Passion, Connections, and Focus
My particular topic was "Creativity as the Core of Successful Entrepreneurship," and I emphasized three key elements—Passion, Connections, and Focus. Passion is crucial as it drives an endless stream of ideas for most entrepreneurs. Of course, passion alone isn't enough. Entrepreneurs also need to connect with others to ensure that their ideas are validated and that they spread across the network. Finally, entrepreneurs must identify specific themes that allow them to avoid chasing ideas beyond their company's core mission. Without focus, most entrepreneurs end up spinning out of control.
As serendipity would have it, the panel was scheduled for 9:30 AM, with setup at 9:00 AM, which was the same time we had scheduled our bi-weekly #OpenTeachingOU Twitter chat (see the Storify version here). At first, I was worried I might not have connectivity in the auditorium where the Creativity event was taking place. However, there was indeed great WiFi access (thanks OU IT!), which meant I could participate in the panel session while simultaneously engaging with Twitter chat participants on a separate topic.
Talk about a "meta" experience! There I was, preparing to speak to a live audience about the importance of connections for entrepreneurs and, at the same time, participating in a virtual event that connected me to an incredible network of instructors and students and other entrepreneurs. To make matters even more fun, the Twitter chat participants were all from the U.S., while the attendees at the Creativity panel were delegates from European countries such as Belgium, Denmark, and Germany. Crazy, right? Needless to say, it was a richly diverse and rewarding morning for me.
That evening, as I reviewed the various connections and conversations stemming from these two events, I marveled at how easy it had all been. Thanks to wonderful colleagues (see Laura Gibbs' post on how our Twitter chat is managed) and great social media tools, it was amazingly simple.
Making personal connections
But as I reflected further, I recognized there were also personal factors that had made these connections possible. I also realized that these types of connected experiences are readily available to anyone who embraces the following traits:
Willingness — Not surprisingly, you can't connect with others, via any medium, without a personal willingness to do so. This means seeing the value of making new connections in your network as well as being willing to participate in the events that make them possible.

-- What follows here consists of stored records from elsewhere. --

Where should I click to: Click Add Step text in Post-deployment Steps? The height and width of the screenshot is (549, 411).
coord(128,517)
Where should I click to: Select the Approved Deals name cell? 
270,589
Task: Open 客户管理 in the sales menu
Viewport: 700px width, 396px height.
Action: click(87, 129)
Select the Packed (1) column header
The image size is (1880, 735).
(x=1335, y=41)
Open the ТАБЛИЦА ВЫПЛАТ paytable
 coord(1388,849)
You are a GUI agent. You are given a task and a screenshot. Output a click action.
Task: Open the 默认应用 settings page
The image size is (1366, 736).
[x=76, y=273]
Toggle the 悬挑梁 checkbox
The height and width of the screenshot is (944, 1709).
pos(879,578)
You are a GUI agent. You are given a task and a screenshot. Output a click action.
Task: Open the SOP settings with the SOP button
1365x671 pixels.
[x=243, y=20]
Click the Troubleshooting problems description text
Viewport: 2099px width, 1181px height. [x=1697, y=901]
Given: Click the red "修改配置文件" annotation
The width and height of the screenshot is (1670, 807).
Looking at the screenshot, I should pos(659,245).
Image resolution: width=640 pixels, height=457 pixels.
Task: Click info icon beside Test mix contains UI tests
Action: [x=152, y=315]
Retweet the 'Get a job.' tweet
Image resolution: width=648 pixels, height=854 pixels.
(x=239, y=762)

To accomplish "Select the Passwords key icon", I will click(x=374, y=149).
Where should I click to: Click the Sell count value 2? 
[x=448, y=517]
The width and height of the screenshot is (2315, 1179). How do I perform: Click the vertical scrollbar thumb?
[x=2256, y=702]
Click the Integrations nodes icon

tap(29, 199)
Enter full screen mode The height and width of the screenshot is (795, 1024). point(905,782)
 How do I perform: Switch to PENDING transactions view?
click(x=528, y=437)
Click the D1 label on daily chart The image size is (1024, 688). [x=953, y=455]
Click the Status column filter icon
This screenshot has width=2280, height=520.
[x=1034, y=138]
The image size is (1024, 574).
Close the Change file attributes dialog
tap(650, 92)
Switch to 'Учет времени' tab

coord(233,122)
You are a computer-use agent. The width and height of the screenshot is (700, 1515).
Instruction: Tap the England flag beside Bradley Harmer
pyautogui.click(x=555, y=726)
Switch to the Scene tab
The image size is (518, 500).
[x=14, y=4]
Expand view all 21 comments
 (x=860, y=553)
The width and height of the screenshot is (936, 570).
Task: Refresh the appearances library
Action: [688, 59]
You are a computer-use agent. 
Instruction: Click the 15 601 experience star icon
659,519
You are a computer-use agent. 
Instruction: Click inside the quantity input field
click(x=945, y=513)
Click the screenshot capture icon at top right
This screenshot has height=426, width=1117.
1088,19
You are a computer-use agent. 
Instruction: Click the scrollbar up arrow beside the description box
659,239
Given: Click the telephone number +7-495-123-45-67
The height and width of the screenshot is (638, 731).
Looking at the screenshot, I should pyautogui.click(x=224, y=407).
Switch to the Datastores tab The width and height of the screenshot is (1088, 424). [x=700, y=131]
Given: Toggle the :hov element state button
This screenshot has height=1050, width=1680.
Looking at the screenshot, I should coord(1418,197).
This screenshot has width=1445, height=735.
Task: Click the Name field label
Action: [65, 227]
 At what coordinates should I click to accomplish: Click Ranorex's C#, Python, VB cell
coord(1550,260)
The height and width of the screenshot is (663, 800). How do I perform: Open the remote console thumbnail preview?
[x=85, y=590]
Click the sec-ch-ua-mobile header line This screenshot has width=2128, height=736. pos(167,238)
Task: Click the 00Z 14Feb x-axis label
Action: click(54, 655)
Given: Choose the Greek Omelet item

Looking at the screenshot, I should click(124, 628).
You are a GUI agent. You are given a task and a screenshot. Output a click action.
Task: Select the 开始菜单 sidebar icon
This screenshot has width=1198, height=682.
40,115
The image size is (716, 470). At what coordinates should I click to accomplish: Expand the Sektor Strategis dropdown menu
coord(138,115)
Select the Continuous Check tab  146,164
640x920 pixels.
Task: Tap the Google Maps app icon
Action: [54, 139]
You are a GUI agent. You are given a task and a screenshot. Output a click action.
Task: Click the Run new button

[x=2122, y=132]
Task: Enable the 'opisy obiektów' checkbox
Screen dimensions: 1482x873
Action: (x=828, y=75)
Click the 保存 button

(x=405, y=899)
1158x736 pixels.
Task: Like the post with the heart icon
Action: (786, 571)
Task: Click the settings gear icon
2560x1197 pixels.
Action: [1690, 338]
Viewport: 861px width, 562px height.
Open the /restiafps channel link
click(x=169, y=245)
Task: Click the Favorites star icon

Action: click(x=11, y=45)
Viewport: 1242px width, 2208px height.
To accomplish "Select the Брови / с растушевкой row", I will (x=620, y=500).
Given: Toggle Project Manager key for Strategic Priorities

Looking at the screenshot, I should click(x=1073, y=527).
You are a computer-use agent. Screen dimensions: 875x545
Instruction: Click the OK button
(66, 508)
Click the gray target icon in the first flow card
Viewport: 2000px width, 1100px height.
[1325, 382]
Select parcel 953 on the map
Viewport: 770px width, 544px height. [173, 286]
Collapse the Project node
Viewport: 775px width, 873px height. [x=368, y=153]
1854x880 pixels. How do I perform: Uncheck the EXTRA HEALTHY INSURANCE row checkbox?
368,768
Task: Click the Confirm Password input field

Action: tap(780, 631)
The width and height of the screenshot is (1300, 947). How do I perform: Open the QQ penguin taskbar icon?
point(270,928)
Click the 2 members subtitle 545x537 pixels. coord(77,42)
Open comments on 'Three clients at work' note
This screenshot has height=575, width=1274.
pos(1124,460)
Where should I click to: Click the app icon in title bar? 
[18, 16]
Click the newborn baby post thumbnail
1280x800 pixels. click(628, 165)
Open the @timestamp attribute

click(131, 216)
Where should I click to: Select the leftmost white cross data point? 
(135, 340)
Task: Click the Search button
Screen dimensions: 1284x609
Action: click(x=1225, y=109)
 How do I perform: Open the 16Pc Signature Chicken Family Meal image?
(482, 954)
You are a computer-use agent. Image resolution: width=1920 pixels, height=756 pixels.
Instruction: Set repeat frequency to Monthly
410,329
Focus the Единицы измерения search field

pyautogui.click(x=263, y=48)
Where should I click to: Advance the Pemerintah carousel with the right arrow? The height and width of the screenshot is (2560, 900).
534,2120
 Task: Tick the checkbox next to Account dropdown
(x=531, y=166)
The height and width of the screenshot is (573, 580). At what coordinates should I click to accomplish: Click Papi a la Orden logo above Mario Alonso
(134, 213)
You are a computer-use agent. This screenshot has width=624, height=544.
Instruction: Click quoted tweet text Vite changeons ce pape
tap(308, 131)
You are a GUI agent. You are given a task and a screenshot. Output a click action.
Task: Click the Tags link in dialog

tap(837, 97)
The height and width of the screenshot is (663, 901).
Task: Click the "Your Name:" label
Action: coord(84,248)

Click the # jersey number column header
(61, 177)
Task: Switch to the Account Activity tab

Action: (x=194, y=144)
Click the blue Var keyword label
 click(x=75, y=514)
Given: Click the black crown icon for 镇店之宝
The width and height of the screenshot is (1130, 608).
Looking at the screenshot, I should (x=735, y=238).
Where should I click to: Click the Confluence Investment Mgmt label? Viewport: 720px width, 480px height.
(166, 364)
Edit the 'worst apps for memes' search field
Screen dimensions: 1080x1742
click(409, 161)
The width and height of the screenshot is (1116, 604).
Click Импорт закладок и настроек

Availability — You must also make yourself available for connections. This means, as it did for me on Friday, being available to attend networking events and joining the appropriate social networks and making yourself available via those channels.
Flexibility — Connections don't always happen on your time. Expanding your network means connecting with people anywhere in the world, in their respective time zones. It also means a willingness to connect with others at the moment of conversation and interaction, whenever those might take place.
Finally, while this list applies to anyone, I think it is particularly important for instructors. In a world where students can and do connect seamlessly with peers and rich information sources beyond the classroom, it is critical that instructors be willing to model the power of a connected network in their own lives.